(Screenshot grounding data)
_ _ _
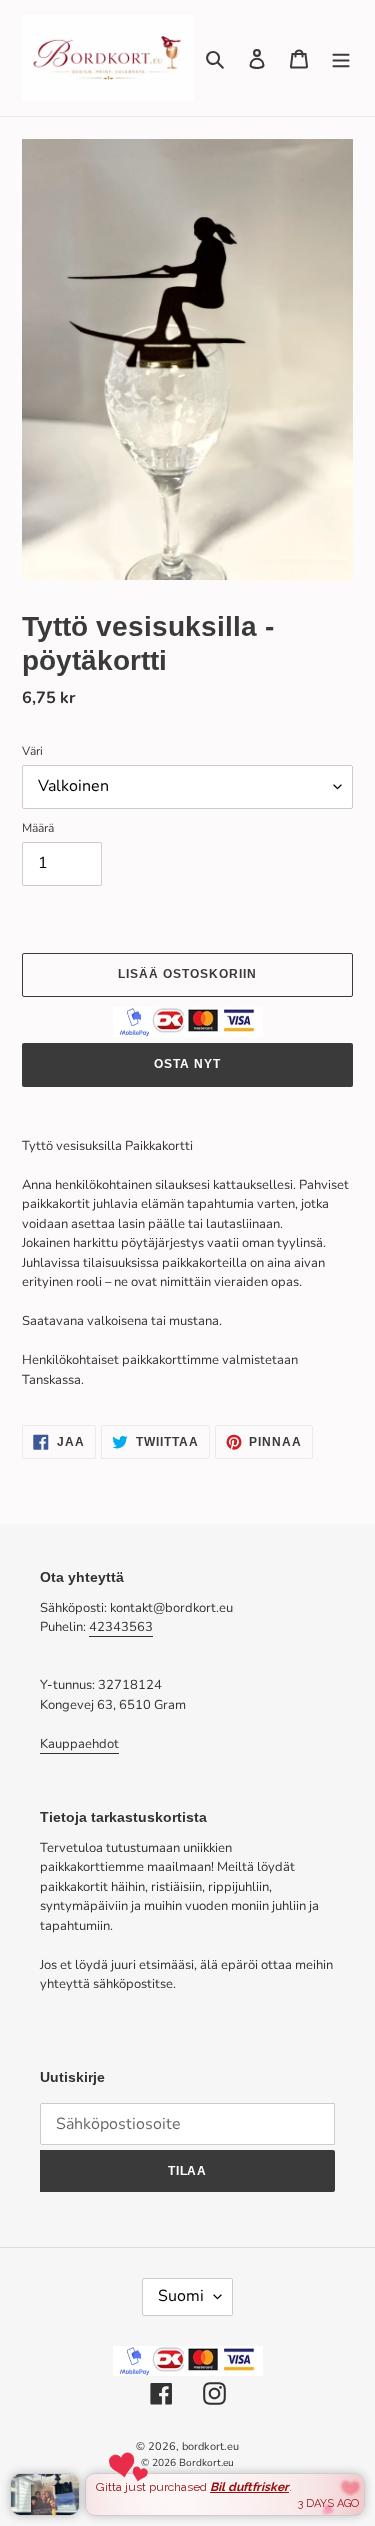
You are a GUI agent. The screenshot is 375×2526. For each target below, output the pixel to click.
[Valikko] (341, 58)
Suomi (181, 2296)
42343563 (121, 1627)
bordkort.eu (210, 2446)
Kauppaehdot (79, 1744)
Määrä (38, 828)
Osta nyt (187, 1064)
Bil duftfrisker (249, 2487)
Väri (32, 751)
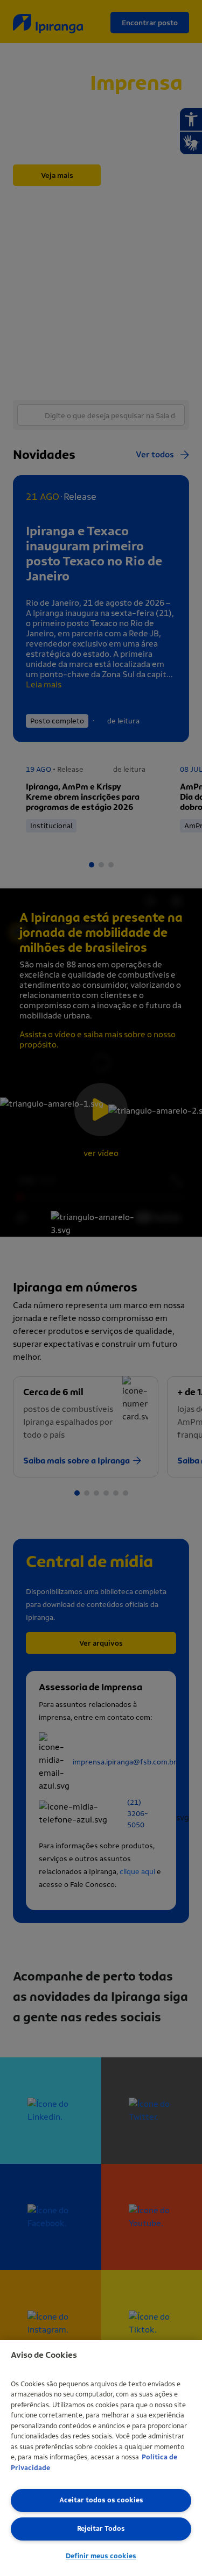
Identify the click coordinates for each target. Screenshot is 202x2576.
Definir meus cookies (101, 2556)
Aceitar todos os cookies (101, 2500)
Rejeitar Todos (101, 2528)
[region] (101, 2458)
_ _ _
--- TASK TO COMPLETE ---
Your copy should hold each line above exactly and no pictures at all.

--- SOLVED PROBLEM ---
You are a GUI agent. The screenshot is 375×2526. For each target below, output the pixel to click.
[Valikko] (341, 58)
Suomi (181, 2296)
42343563 (121, 1627)
bordkort.eu (210, 2446)
Kauppaehdot (79, 1744)
Määrä (38, 828)
Osta nyt (187, 1064)
Bil duftfrisker (249, 2487)
Väri (32, 751)
Identify the click coordinates for each target. Screenshot is 202x2576.
Definir meus cookies (101, 2556)
Aceitar todos os cookies (101, 2500)
Rejeitar Todos (101, 2528)
[region] (101, 2458)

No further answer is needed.